## Screenshot grounding data
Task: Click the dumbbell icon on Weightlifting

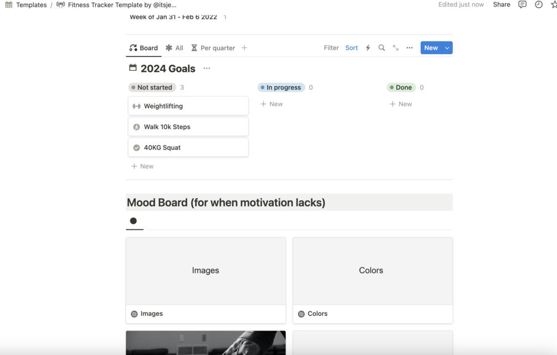Action: 136,106
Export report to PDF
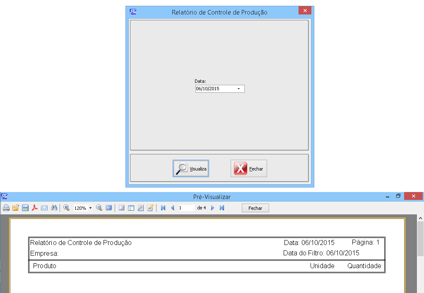This screenshot has height=293, width=424. coord(35,208)
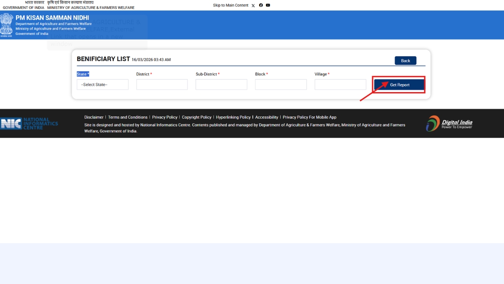
Task: Click the Back button
Action: pos(405,61)
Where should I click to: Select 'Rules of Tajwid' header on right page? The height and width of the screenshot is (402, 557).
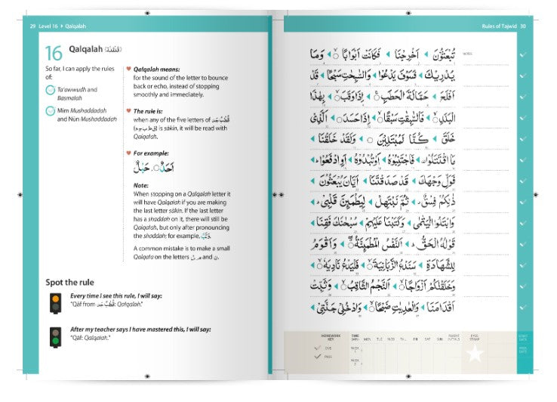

## Exercise
Only an exact copy of the lines from the one with "Export report to PDF" through the last line of the data above is wanted, and no pictures.

## Exercise response
Export report to PDF
This screenshot has height=293, width=424. coord(35,208)
Task: Click the Back button
Action: pos(405,61)
Where should I click to: Select 'Rules of Tajwid' header on right page? The height and width of the screenshot is (402, 557).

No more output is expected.